Colombo, Sri Lanka - Sri Lanka's police chief and a top defence official should be tried for "grave crimes against humanity" over their failure to prevent Easter bombings that killed 258, the state prosecutor said Monday.
Dappula de Livera said Inspector-General of Police Pujith Jayasundara and Defence Secretary Hemasiri Fernando failed to heed advance warnings of the April 21 suicide bombings of a local jihadi group.
"The two officials should be brought before a magistrate for their criminal negligence to prevent the April 21 attacks," de Livera said in a letter to the acting police chief.
"Their negligence amounts to what is known under international law to be grave crimes against humanity."
De Livera ordered acting police chief Chandana Wickramaratne to record statements from both suspects and produce them before a magistrate without delay.
The attorney general said a presidential commission of inquiry had found "major lapses" by Fernando, who has since resigned from his position which was directly under President Maithripala Sirisena.
While Fernando is the most senior defence official to face action, Sirisena suspended police chief Jayasundara after he refused to step down over the handling of the attacks.
Jayasundara and Fernando have testified before a parliamentary inquiry and accused Sirisena of failing to follow established protocols in assessing threats to national security.
Authorities have admitted that warnings sent by India of an impending attack by a local group, the National Thowheeth Jama'ath (NTJ), were ignored. Three churches and three luxury hotels in Colombo were hit by suicide bombers.
Some 45 foreign nationals were among the dead and 500 people were injured in the attacks. The tourist hotspot has been under a state of emergency since.
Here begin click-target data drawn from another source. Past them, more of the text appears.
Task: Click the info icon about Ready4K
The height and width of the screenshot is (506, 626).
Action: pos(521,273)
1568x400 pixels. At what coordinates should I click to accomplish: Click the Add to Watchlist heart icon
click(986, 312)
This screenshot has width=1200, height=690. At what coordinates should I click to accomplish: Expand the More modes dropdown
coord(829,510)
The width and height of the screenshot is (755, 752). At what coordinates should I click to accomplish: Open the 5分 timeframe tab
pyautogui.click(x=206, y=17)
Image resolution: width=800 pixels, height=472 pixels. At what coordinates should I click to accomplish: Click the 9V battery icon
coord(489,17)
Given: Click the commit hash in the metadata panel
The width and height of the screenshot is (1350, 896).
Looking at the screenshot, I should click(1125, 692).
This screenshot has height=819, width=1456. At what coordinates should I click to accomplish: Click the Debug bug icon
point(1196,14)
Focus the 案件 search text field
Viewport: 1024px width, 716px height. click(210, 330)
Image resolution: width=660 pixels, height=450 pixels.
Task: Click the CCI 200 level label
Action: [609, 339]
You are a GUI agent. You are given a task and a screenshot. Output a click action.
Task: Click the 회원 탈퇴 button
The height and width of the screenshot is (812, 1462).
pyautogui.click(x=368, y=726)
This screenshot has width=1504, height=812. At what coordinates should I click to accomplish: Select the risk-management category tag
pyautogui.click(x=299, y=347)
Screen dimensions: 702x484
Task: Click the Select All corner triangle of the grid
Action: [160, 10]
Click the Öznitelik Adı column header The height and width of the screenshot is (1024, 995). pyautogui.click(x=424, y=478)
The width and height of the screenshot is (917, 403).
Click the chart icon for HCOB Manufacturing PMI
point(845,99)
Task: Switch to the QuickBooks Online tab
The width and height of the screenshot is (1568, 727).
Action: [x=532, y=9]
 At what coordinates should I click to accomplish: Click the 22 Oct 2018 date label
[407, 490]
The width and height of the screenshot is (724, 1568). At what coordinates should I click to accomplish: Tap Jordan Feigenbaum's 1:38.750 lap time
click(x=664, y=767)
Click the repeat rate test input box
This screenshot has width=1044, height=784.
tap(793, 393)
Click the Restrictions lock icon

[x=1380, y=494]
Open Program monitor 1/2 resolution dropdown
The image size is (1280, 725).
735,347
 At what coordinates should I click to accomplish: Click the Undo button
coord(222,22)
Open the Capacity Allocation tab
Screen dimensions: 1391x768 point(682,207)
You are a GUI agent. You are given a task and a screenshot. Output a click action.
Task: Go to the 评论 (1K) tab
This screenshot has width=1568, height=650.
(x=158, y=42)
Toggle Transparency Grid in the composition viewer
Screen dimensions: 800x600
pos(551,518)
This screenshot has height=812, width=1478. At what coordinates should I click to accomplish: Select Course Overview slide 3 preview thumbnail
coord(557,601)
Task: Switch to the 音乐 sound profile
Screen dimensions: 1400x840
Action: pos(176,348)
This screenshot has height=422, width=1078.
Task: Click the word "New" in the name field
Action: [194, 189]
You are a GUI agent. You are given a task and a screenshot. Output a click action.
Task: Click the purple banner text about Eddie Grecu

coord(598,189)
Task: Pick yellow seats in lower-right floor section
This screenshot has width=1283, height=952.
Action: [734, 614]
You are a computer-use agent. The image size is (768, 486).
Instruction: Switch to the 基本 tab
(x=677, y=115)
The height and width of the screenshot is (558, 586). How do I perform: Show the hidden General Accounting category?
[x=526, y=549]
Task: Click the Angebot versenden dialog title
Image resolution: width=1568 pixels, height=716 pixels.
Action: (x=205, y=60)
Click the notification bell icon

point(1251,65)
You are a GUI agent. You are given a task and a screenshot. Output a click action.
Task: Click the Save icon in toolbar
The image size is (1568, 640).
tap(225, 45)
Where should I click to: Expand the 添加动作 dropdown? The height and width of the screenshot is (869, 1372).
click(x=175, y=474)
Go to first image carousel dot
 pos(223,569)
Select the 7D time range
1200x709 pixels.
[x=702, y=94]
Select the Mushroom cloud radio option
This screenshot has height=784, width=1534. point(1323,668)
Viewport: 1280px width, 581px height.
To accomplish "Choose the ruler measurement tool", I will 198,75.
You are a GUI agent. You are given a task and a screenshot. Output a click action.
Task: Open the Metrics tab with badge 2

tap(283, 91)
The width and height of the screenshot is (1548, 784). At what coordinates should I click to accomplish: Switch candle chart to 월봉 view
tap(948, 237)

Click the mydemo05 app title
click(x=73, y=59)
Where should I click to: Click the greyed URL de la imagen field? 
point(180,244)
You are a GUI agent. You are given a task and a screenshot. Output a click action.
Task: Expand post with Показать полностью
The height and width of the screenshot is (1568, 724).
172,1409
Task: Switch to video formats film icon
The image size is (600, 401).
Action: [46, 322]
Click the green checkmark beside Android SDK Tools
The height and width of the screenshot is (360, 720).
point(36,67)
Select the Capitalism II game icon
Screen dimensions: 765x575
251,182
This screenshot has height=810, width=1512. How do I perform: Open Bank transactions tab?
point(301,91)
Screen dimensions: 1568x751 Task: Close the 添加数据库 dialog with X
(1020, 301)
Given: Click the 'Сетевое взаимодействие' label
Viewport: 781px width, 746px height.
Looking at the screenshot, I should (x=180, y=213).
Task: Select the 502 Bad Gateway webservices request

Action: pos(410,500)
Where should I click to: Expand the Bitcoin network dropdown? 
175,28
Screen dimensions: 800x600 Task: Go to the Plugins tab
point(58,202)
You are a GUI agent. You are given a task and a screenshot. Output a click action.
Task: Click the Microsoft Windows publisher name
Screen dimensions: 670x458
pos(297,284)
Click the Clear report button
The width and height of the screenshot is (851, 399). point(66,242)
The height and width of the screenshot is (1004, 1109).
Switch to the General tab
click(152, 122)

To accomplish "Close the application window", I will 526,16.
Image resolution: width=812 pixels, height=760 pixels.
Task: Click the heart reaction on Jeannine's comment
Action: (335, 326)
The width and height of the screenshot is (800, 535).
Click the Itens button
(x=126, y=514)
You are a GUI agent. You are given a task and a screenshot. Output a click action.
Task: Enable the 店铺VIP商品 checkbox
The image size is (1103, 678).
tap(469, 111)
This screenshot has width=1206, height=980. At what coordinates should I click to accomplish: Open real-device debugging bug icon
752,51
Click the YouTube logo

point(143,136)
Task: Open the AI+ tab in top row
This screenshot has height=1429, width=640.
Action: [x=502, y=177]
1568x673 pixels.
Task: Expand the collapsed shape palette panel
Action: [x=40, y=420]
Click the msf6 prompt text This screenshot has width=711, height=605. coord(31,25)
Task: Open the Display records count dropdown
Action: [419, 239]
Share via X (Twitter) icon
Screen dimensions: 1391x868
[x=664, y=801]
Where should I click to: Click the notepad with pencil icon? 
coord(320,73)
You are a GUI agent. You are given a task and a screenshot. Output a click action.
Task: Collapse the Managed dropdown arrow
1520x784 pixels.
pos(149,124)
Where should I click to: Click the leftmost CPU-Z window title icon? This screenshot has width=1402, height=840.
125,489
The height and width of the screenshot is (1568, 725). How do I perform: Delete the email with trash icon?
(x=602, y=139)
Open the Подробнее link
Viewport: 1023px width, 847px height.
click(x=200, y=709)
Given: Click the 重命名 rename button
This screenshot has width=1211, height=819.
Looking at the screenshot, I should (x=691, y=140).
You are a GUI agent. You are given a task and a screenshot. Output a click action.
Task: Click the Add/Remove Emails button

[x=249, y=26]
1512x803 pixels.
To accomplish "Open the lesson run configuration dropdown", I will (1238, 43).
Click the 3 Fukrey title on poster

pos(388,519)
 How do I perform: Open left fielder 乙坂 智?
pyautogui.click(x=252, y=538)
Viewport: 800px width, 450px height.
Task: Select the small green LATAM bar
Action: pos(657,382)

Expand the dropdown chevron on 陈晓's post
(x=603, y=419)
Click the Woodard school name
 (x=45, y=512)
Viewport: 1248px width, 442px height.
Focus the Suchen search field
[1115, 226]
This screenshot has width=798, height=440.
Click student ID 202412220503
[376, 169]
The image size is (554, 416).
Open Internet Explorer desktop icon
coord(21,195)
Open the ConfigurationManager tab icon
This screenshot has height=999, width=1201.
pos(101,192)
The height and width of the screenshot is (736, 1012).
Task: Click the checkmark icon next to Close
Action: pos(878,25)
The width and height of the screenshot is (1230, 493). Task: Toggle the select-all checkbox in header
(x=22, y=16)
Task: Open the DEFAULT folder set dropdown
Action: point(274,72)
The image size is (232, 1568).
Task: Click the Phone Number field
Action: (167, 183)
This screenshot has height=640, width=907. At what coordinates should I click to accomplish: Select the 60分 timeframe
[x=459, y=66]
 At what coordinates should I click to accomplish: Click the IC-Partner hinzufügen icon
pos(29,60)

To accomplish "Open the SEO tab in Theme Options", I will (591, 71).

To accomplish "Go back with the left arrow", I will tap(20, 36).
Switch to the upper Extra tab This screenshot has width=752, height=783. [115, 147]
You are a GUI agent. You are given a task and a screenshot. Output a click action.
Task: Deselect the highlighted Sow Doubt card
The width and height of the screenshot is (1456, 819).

Sri Lanka's State Intelligence Service (SIS) has also been criticised for failing to act on the Indian warnings, but no-one from the state spy service has been put under investigation.
Sirisena, who is also defence minister and law and order minister, has faced allegations that he too could have prevented the attacks.
The president has objected to a parliamentary investigation into the attacks and ordered police not to co-operate. The hearings, however, have gone ahead.
Indian intelligence shared information about the targets -- gleaned from a jihadist in Indian custody -- as early as April 4, more than two-and-a-half weeks before the attacks.